In The Nightingale is set in France during the Nazi occupation in World War II where a dysfunctional family is torn apart not just from the effects of this war, but from the survivors of World War I.  Both Vianne and Isabelle have had to survive a father who wouldn’t be their father after their mother died.  The sisters dealt with this abandonment in different ways, but their paths kept crossing and not always in good ways.  The dangers of the Nazi occupation are compounded as they are pulled into a desire to not only survive, but save others.

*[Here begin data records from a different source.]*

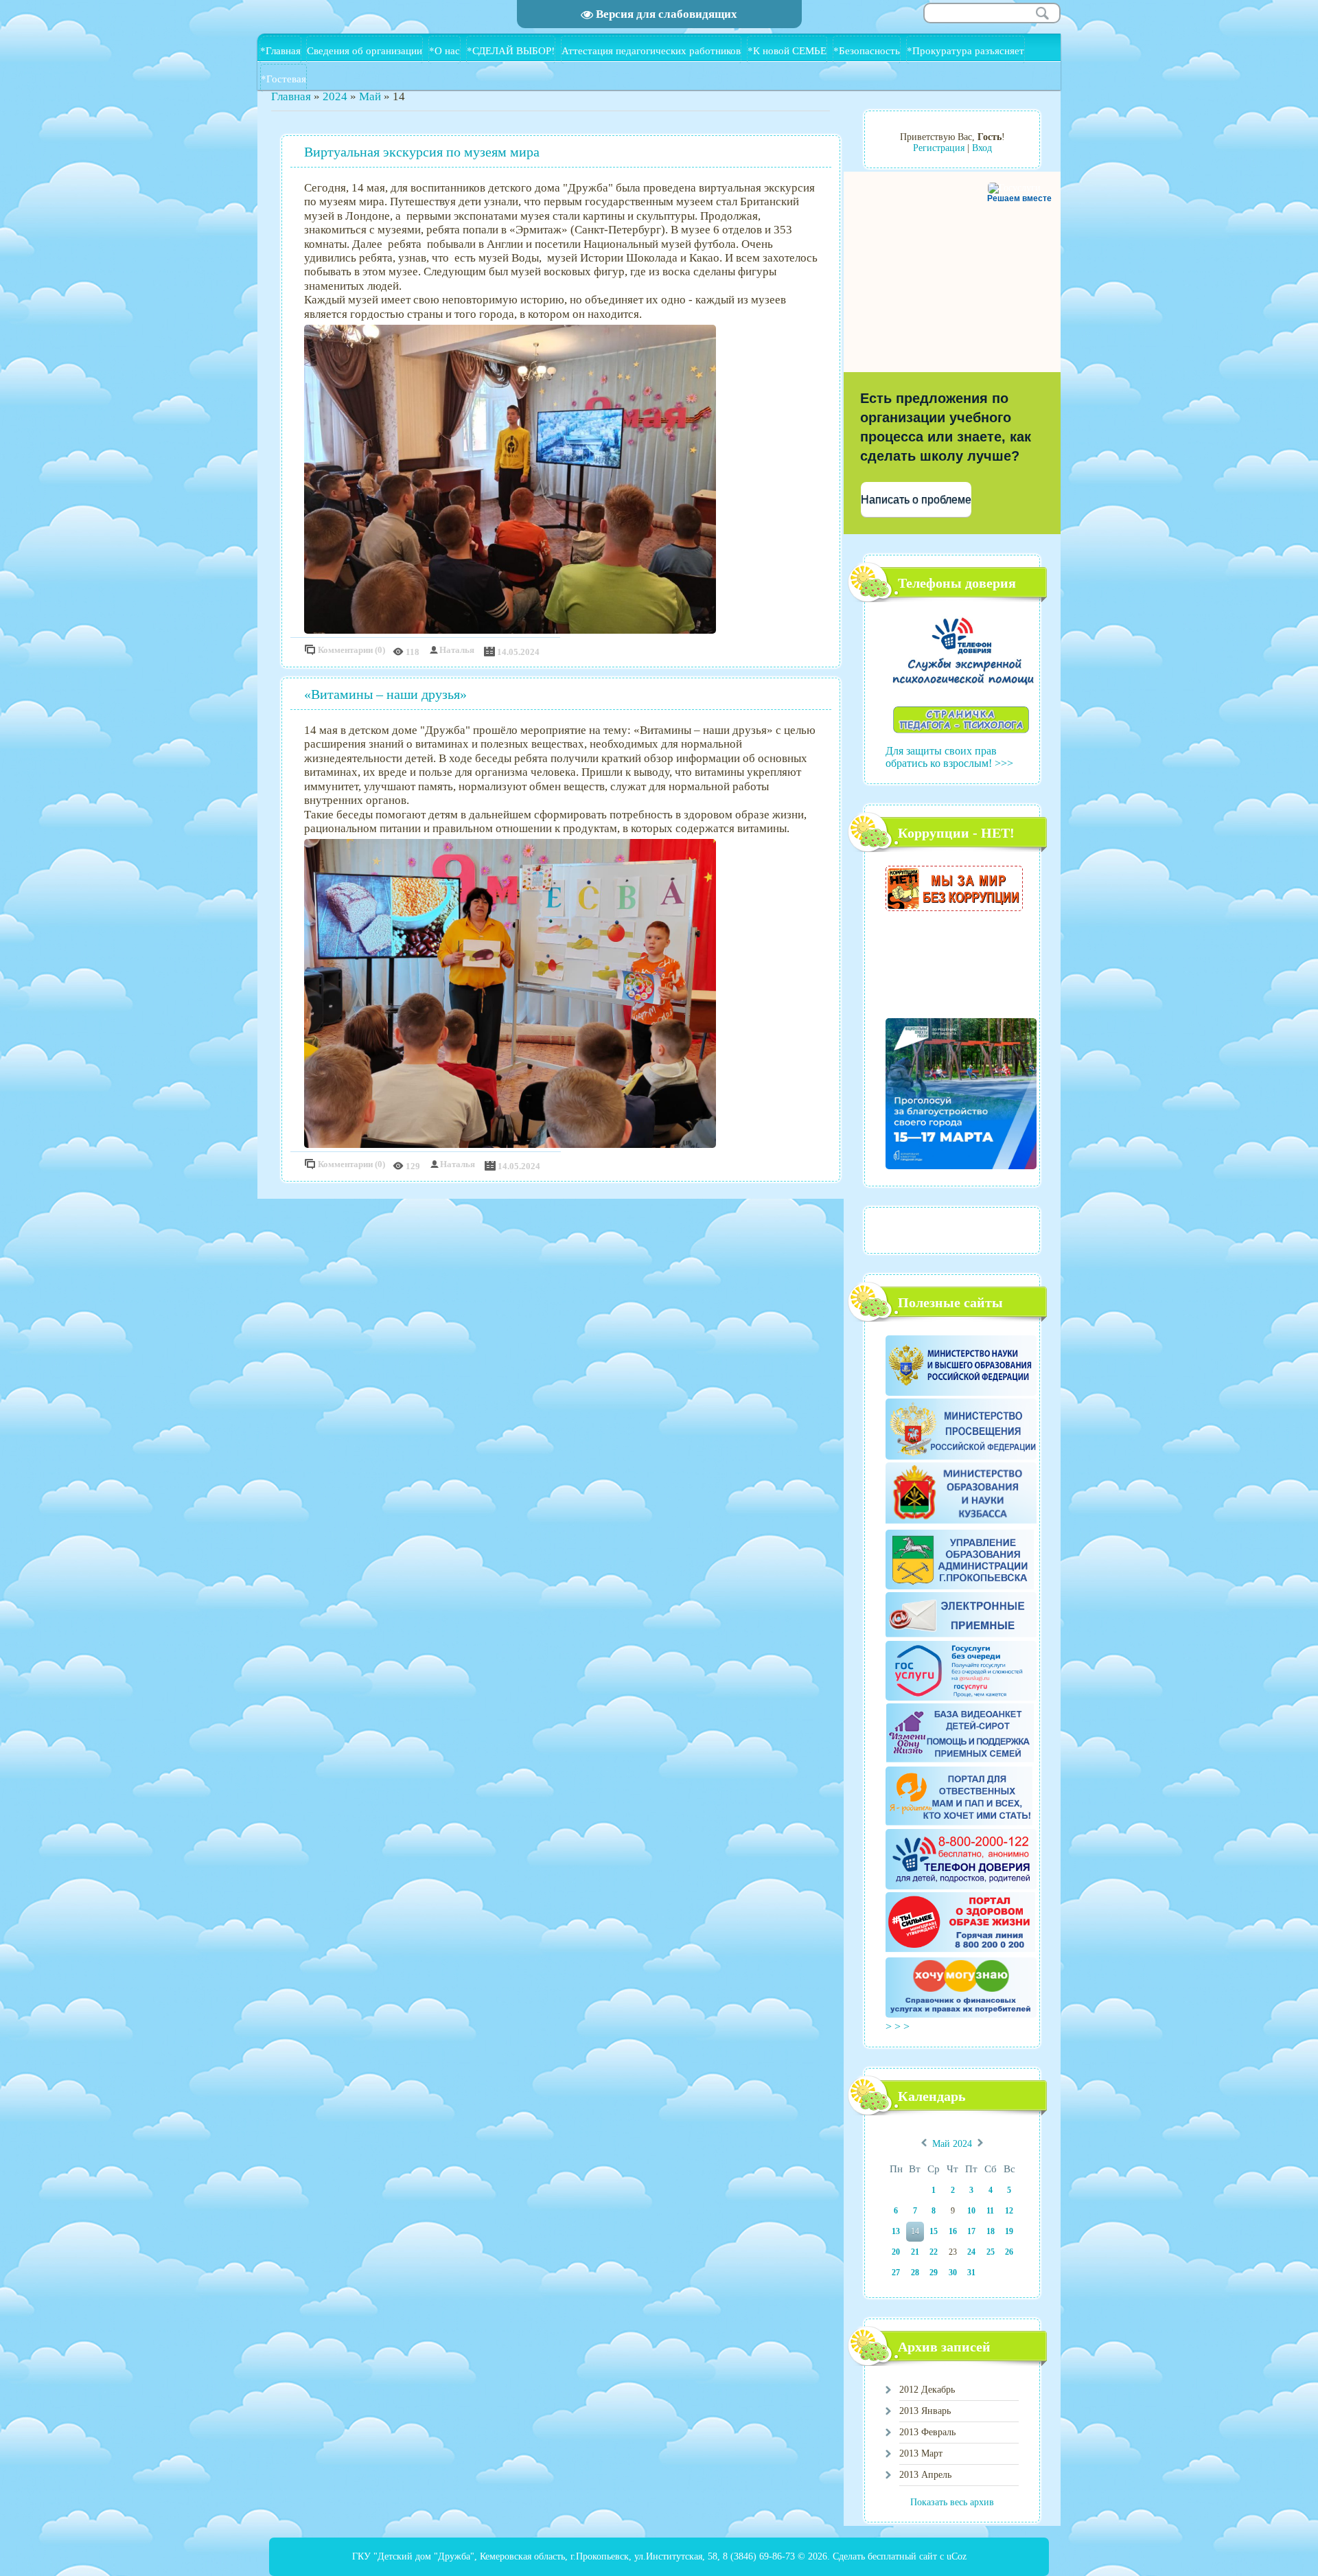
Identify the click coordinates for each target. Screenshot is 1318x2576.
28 (915, 2272)
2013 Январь (925, 2411)
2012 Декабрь (927, 2389)
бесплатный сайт (902, 2556)
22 (933, 2252)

At first I thought this novel by Kristin Hannah was a bit predictable and in many ways it was.  A family in a war-torn country.  Death.  The tension and emotion builds as the novel progresses with a very touching ending.  The author provided an interesting perspective as the focus was on a woman’s role in the fight/survival.

“Men tell stories…Women get on with it.  For us it was a shadow war.  There were no parades for us when it was over, no medals or mentions in history books.  We did what we had to during the war, and when it was over, we picked up the pieces and started our lives over.”